Helping Ease Infant Carsickness
“Please help! Our one-year-old gets sick every time we drive somewhere. It started just after she turned one but before we turned her car seat around. We figured that if we turned the car seat to face forward that would solve the problem, but it hasn’t. The car seat is situated in the back seat on the passenger side, as it will not attached properly in the center of the back seat. We don’t want to ‘medicate’ her every time we go to the store, but wouldn’t mind doing that for long trips. (For treating infant carsickness can we use benadryl? — Isn’t benadryl the same as Dramamine?) We need help for our everyday running around short of buying a new car so that we can put the car seat in the center of the back seat?”
Dr. Jim’s Advice
Of course, the middle of the back seat is the safest place for a car seat, so anything you can do to put it there would be nice. Also, it can help to look out the front window from the center of the back. Dramamine is safe for treating infant carsickness in 2 year-olds and up. Benadryl is similar (but not the same) and would be safe to try. Below are some more tips on dealing with infant carsickness. If this becomes a persistent problem, an occupation therapist specializing in sensory integration might be able to help. An OT could test her vestibular system (this is where motion sickness comes from) and possibly show you some exercises to strengthen this system. To find an OT that could do this, visit American Occupational Therapy Association, Sensory Integration Special Interest Section: www.aota.org.
What is Motion Sickness, Anyway?
Motion sickness results from a conflict between the eye and ear: the inner ears detect that the car is moving, but the eyes– focused within the car– do not. The brain gets mixed signals, and nausea results. Usually your child will first complain that she feels queasy– allowing some time to fix the situation before actual vomiting starts. It is easier to prevent infant carsickness than it is to stop it once it starts.
Tips to Prevent Infant Carsickness:
- Focus on the Horizon
- Encourage your child to focus on a distant point outside the car.
- Play car games like “I Spy” that get the child to look outside.
- Bring along audiobooks or music your child can listen to while looking out the window.
- Limit activities such as reading or playing hand-held video games, where the eyes stay focused within the car.
- For toddlers in car-seats, position the seat so that the child can see outside.
- Avoid Rear Seats
- Avoid the rear-most seat in a van – kids seem to feel the van’s motion more in the rear seat.
- Facing backwards is to be avoided, too.
- Fresh Air
- A child on the verge of queasiness may feel better if the window is open.
- Also, no one should be smoking in a vehicle with kids inside!
- Also avoid strong-smelling foods or snacks.
- Settle the Stomach
- A baby fighting infant carsickness may feel better if he munches on a dry cracker.
- An empty stomach is not best for avoiding infant carsickness.
- Avoid greasy and hard-to-digest food.
- Smoother Driving
- The less braking and swaying the better.
- A suspension system in poor shape can make things worse.
- FREQUENT STOPS!
- Plan enough time on your trip to stop and let your kids get out of the car.
- Watch for Early Signs of Infant Carsickness
- Look for signs your baby is feeling sick or dizzy. Pay attention if she loses her appetite, or appears pale or sweaty.
Here are Some Additional Tips:
- Peppermints candies. Keep a supply in the car.
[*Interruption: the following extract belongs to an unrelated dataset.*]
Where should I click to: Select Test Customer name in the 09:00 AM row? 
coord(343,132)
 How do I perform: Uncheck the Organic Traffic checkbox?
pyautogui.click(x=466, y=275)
- Ginger snap cookies. Eat a couple before you start the trip and then periodically during the trip.
- Avoid reading in the car, particularly on winding bumpy roads. Be sure to keep eye focus mainly to front.
- Use Seabands, which are wristbands with a small round metal button that presses into the inside of each wrist. They are tight & work by acupressure. My wife swears by them!
- Place the child in the middle of the backseat so they can see out the front, rather than the sides, which can appear as a blur.
- Pick a spot as far away as you can see and just focus on that for a few minutes; not the road whizzing by.
- Breath deep through your mouth, not your nose.
- Stick your hand out the window, just a little bit; the fresh air blowing on your hand can help.
- Keep an empty large Tupperware containers in the car with a cover, so that in case of an infant carsickness accident, you can re-cover the tub until you reach a place you can empty and rinse it out.
- Keep plenty of lollipops on hand.
- A cool face cloth. The minute someone feels that urge come on, hand them a peppermint and have them place the cool face cloth on their forehead.
- An ice pack applied to the back of the neck — ten minutes on, ten minutes off — works wonders.
- Take Benadryl or Dramamine 1-1/2 hour prior to drive. Don’t wait until you are already on the road or it will be too late.
- Keep a bottle of Febreeze to get rid of infant carsickness accident odors.
- Never travel without a big tub of wet wipes!
- Keep an extra change of clothing in the car.